И Рубин закурил вторую сигарету, стоя у лестницы метро, куда вдруг страшно показалось опускаться.
* * *Отчего юный Николай Бруни вдруг оставил живопись и бросил студию при Академии художеств? Увлекся музыкой? Да, это частичная, но несомненная причина. Его распирали способности, разнообразие которых мешало реализоваться другим. И уже стихи начал писать, в девятьсот десятом напечатался впервые, был сразу принят (в консерватории учился в это время) в первый российский Цех поэтов, и синдик цеха Николай Гумилев снисходительно хвалил молодого неофита (сам-то тезка был старше на пять лет, но уже несомненный мэтр).
Только этим не объяснялась полностью загадка разрыва с живописью. Времени хватило бы у Николая Бруни. Как еще хватало времени на яхту и на коньки, на верховую езду и на футбол, плавание и охоту. Рассказы (еще писал он и прозу) и скоротечные любовные романы (бурные и быстро тающие, так что скорей новеллы) тоже здесь должны быть упомянуты, раз речь зашла о времени и его нехватке. Кстати, увлечение спортом было не любительским и не случайным — отнюдь, ибо энергия и азарт быстро выводили его за пределы любительства: перед войной уже играл в городской футбольной команде. Что же все-таки случилось с живописью и почему он так не скоро к ней вернулся? Возникала лишь одна правдоподобная версия. Ревность. Успехи в живописи младшего брата. Десятки акварелей брата Льва постоянно сохли на столах и подоконниках, всем попадались на глаза и привлекали общее внимание. А однажды (эту историю часто рассказывали в семье) дедушка Соколов, хранитель музея Академии художеств, решил, что удавшуюся работу уже можно и пора кому-нибудь показать. Этим кем-нибудь оказался маэстро Бенуа (трудно тут не поставить восклицательный знак), первым попавшийся в то утро в коридоре Академии. Дед протянул ему работу и без особого интереса в голосе (неудобно, собственный внук) слегка конфузливо спросил:
— Взгляните, это что-нибудь обещает?
Бенуа бережно принял лист, искоса и хищно глянул на него и незамедлительно ответил столь же лаконично:
— Здесь уже все есть.
Следует добавить, что обмен летучими фразами происходил по-французски, так что история была проста, но изысканна. Каким стимулом явилась эта похвала для Льва Бруни, говорить излишне: его жизнь была всецело отдана живописи до скончания дней. Старший же брат характером обладал сложным, и поэтому версия, что одного хвала маэстро подстегнула, а второй решил искать иное поприще, вполне правдоподобна.
Консерваторию Николай окончил незадолго до войны.
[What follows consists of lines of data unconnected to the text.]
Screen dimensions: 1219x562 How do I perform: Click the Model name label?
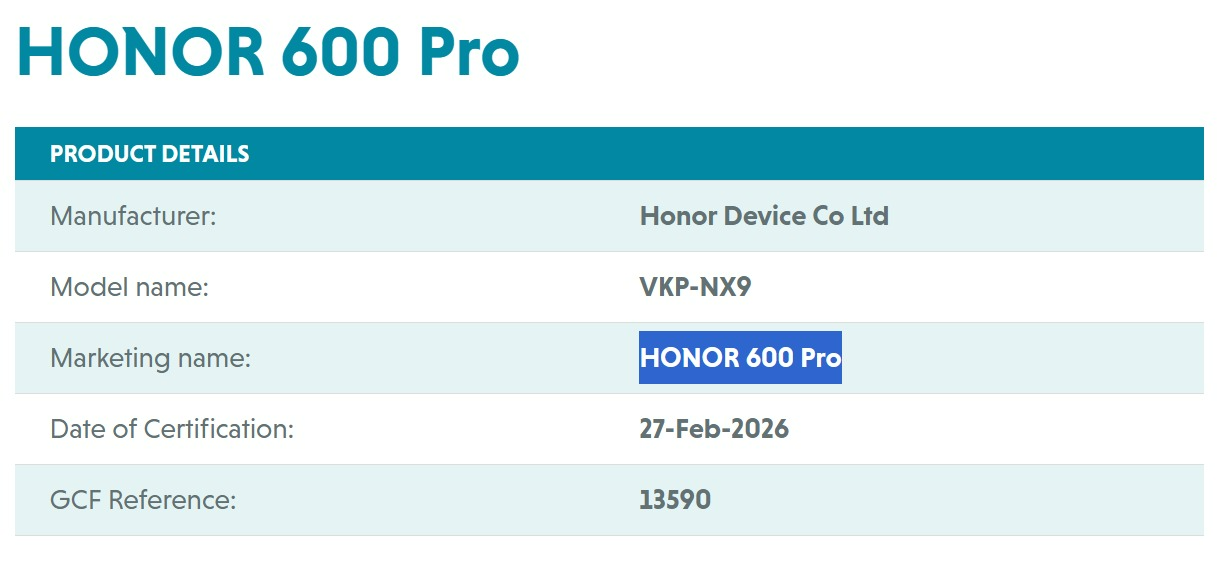coord(129,287)
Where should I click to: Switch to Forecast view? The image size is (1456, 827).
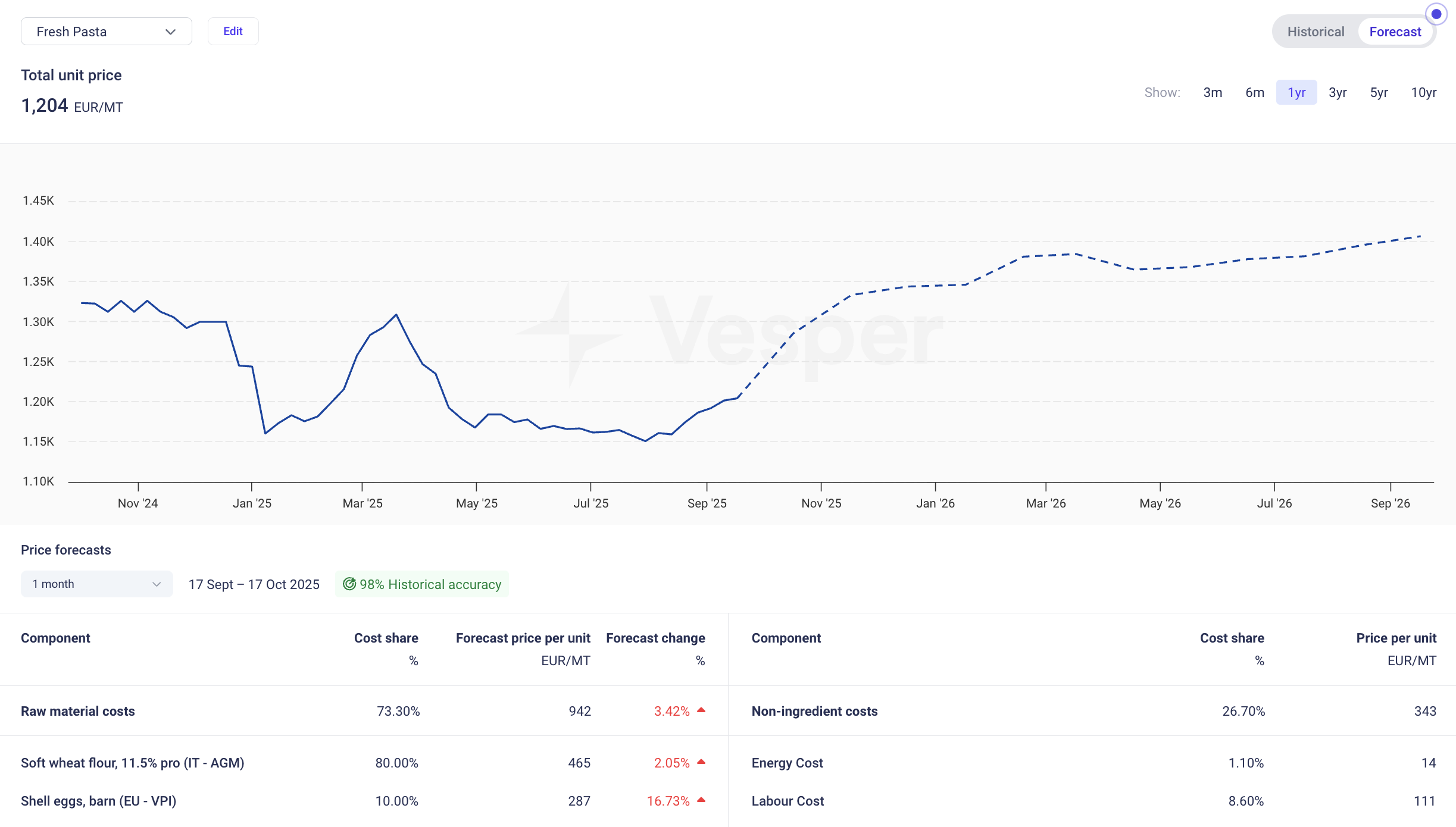pos(1395,32)
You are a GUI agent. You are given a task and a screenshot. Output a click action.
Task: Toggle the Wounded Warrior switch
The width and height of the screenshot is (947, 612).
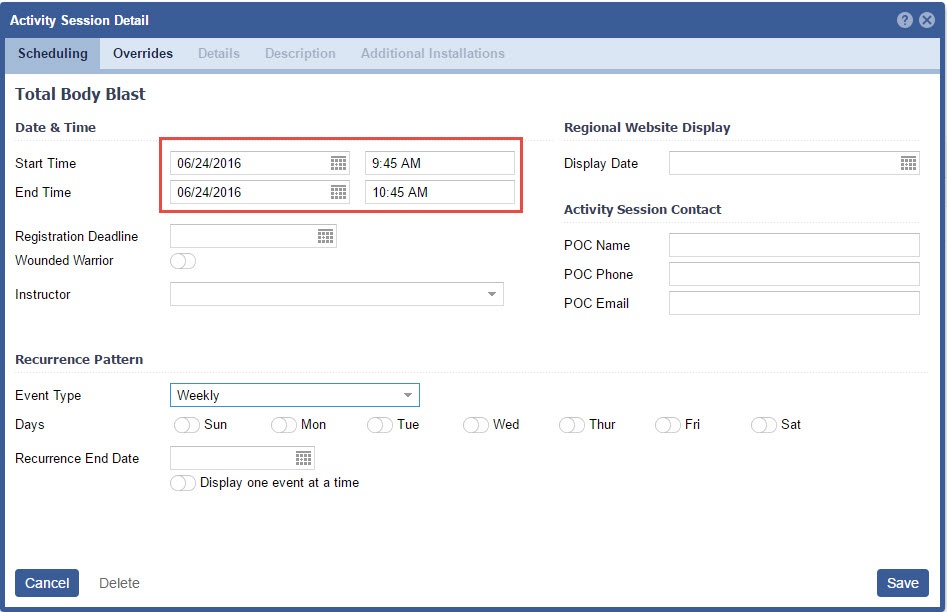tap(183, 261)
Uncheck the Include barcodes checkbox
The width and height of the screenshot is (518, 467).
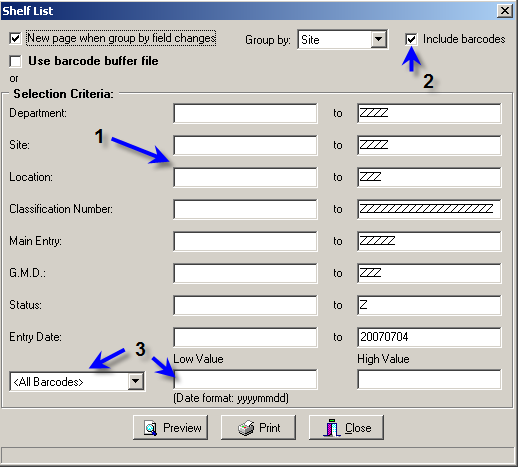(x=411, y=39)
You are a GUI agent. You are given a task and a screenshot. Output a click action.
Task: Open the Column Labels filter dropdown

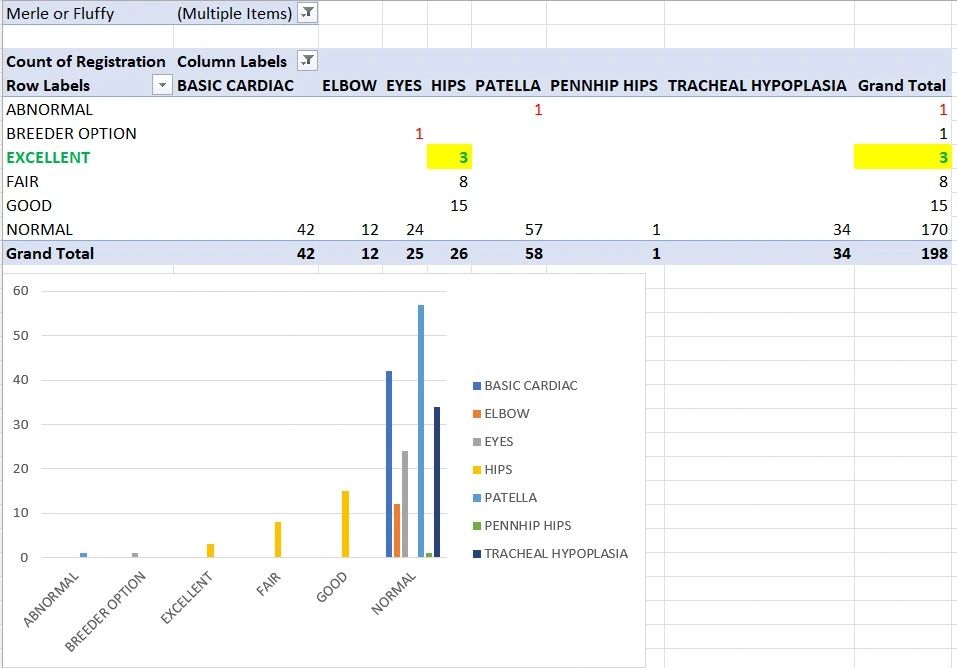click(308, 61)
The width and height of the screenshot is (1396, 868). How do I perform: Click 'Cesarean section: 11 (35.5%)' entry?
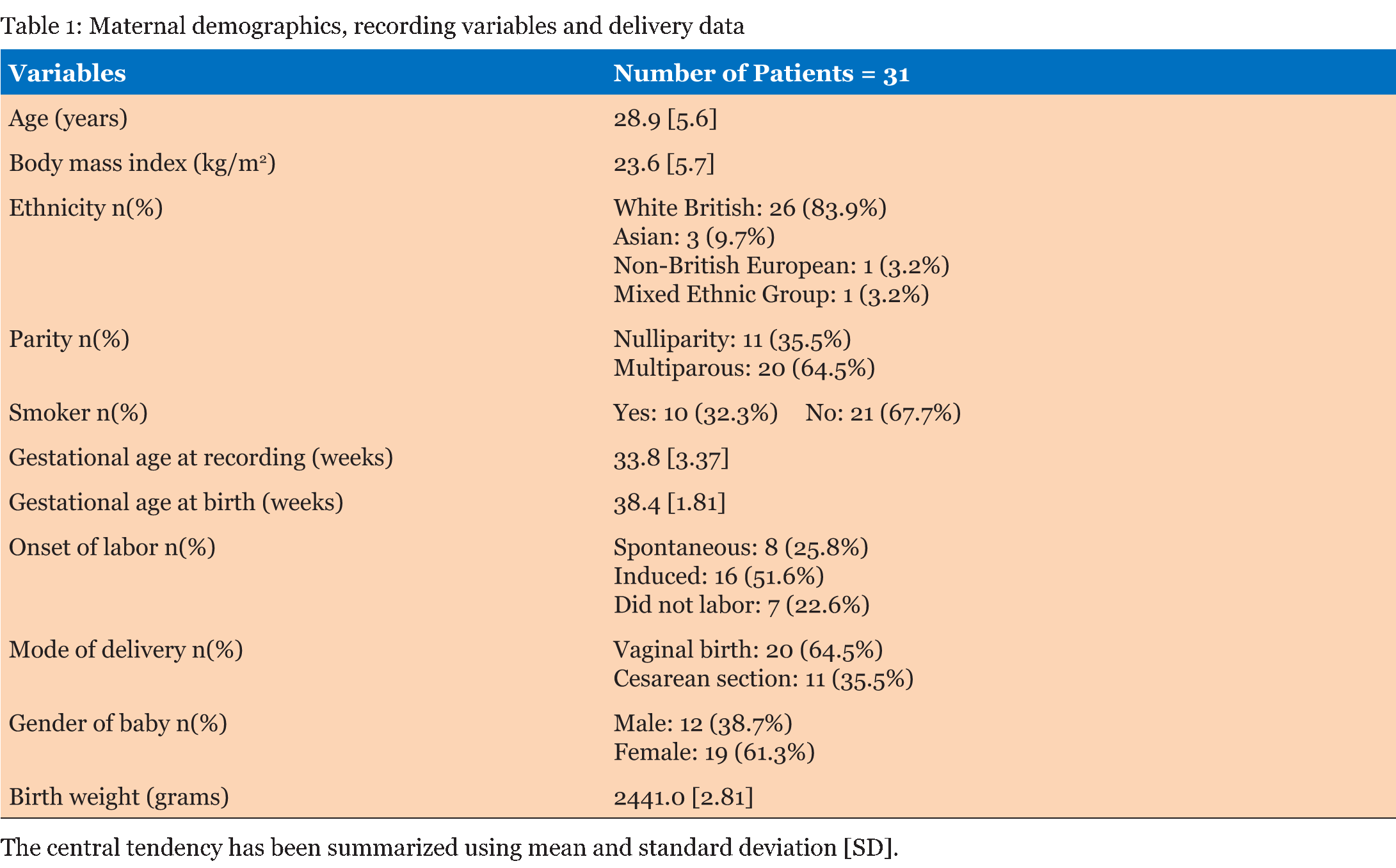point(763,679)
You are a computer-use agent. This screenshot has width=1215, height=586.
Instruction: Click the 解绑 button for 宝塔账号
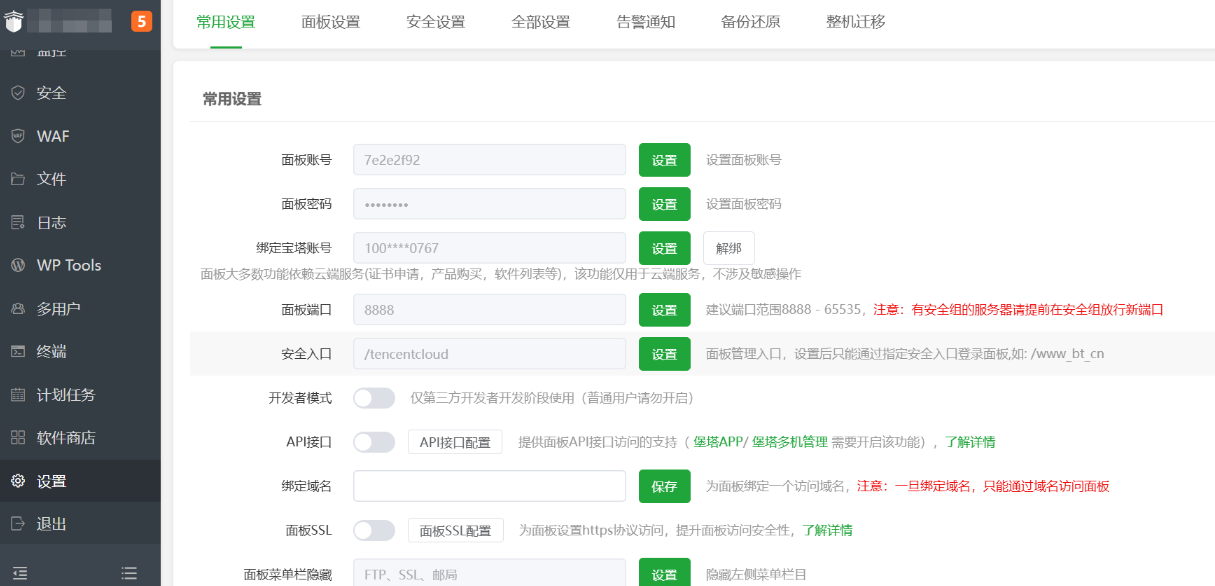click(728, 248)
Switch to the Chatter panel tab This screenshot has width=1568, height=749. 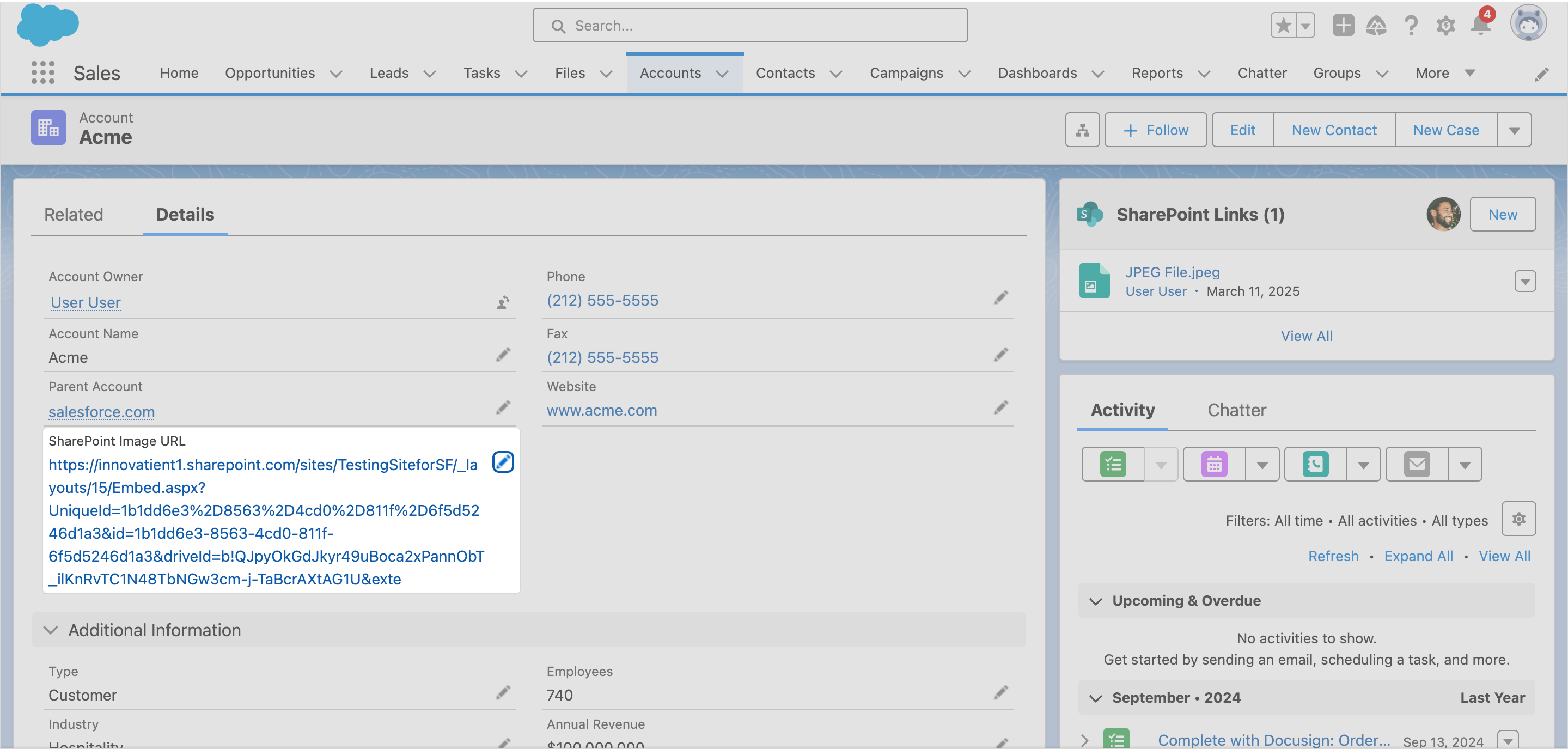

Перед этим было Тенишевское училище, где он на много лет сдружился с Мандельштамом, как ни поносил этот безжалостный друг его стихи. Полагая преступлением еще и любую измену поэзии (ибо дар — обязанность и долг), а Бруни разбрасывался наотмашь.
Начал его печатать журнал, уже забытый сегодня, даже в самых дотошных мемуарах упоминаемый редко «Новый журнал для всех», надежное в ту пору прибежище умеренных талантов. Но именно таковым поэт Бруни и являлся, был он из тех, кого вечно именуют кратким «и др.» в перечне присутствовавших и выступавших.
Может быть, именно этим и оказался он дорог Рубину — широким спектром некрупных способностей, усредненностью своего уровня на фоне яркого созвездия начала века. Это был негромкий, очень личный поэтический голос среди обильного российского Возрождения — краткой и ослепительной эпохи, по прихоти Бога русского, истории российской, цепи случайностей — резко и безжалостно усеченной.
Рубин сидел в библиотеке, перелистывая уцелевшие номера «Нового журнала для всех» в поисках стихов и прозы Николая Бруни, заодно выписывая всё, что привлекало внимание и могло пригодиться. Редко-редко мелькали здесь имена и Блока, и Бунина, и Ахматовой, и Кузмина, однако же в основном забытые ныне поэты и новеллисты печатали здесь свои шедевры второго сорта. Объявлялось, что журнал дешевый, демократический, рассчитанный на широкую публику. Так оно, к сожалению, и было. Объявлялось, что чужд он какому-либо пристрастию или партийности. Это тоже было правдой. Очень было много стихов. Бруни писал, как большинство. Похоже и по стилю, и по уровню.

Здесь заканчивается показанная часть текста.